• PROBLEM
Quote the records exactly, starting with the line containing "The width and height of the screenshot is (820, 600)." and going on through the line containing "Action: click(299, 1222)".

— Start of INFORMATION GIVEN —

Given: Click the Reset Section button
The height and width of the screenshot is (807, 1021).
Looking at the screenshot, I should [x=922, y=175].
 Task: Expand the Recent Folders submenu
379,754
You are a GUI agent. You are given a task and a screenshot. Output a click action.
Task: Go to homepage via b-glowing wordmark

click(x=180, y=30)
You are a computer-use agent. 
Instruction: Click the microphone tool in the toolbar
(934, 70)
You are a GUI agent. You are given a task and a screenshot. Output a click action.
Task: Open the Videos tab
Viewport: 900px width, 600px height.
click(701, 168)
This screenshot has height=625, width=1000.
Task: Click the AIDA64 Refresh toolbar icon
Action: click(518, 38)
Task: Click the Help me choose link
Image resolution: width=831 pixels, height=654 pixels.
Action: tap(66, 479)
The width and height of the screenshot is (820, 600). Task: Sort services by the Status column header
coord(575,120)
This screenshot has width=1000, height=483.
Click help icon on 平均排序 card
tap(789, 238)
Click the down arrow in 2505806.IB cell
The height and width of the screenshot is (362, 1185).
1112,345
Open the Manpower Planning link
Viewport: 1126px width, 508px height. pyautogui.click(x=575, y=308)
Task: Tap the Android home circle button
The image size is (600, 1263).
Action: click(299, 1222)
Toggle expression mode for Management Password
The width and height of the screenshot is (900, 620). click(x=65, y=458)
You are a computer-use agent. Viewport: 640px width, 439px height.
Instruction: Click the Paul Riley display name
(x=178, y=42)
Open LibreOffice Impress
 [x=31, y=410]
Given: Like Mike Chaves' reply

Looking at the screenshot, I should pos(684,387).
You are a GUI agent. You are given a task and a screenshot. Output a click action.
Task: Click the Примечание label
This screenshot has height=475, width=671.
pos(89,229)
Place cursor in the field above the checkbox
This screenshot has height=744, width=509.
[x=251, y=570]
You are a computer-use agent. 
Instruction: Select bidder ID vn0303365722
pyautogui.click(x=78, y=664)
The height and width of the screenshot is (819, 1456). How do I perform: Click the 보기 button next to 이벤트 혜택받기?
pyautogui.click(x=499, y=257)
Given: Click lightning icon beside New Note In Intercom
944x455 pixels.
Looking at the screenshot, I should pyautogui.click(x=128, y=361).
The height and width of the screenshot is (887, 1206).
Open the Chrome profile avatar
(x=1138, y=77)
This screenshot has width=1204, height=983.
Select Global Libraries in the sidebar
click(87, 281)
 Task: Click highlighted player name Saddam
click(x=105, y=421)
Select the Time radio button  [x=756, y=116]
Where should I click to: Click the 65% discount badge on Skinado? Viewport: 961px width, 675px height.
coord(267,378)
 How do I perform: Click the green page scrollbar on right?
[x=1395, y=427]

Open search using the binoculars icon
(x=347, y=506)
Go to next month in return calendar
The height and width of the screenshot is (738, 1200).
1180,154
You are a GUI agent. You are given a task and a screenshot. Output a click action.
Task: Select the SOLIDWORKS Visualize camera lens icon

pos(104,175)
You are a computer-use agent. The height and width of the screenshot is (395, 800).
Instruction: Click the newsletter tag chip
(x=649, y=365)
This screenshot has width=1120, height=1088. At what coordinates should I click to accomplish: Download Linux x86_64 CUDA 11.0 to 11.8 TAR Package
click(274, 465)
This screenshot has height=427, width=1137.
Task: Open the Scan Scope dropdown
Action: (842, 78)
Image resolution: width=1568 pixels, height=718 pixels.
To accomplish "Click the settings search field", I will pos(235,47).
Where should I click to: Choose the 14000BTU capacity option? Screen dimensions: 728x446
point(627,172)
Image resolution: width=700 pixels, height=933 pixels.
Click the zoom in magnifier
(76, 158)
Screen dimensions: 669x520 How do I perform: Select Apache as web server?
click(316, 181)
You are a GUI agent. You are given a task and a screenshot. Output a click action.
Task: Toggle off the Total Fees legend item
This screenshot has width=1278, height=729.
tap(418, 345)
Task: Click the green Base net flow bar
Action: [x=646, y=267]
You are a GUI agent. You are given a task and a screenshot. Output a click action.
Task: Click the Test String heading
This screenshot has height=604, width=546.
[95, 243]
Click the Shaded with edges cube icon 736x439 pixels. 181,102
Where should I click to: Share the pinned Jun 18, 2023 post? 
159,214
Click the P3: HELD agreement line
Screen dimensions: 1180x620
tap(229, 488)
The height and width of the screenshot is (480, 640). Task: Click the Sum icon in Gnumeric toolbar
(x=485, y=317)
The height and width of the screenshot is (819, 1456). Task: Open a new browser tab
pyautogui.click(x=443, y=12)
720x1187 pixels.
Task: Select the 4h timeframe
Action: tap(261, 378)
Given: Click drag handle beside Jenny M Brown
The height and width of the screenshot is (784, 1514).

— End of INFORMATION GIVEN —

• ANSWER TO THE EXERCISE
The width and height of the screenshot is (820, 600). Task: Sort services by the Status column header
coord(575,120)
This screenshot has width=1000, height=483.
Click help icon on 平均排序 card
tap(789, 238)
Click the down arrow in 2505806.IB cell
The height and width of the screenshot is (362, 1185).
1112,345
Open the Manpower Planning link
Viewport: 1126px width, 508px height. pyautogui.click(x=575, y=308)
Task: Tap the Android home circle button
The image size is (600, 1263).
Action: click(299, 1222)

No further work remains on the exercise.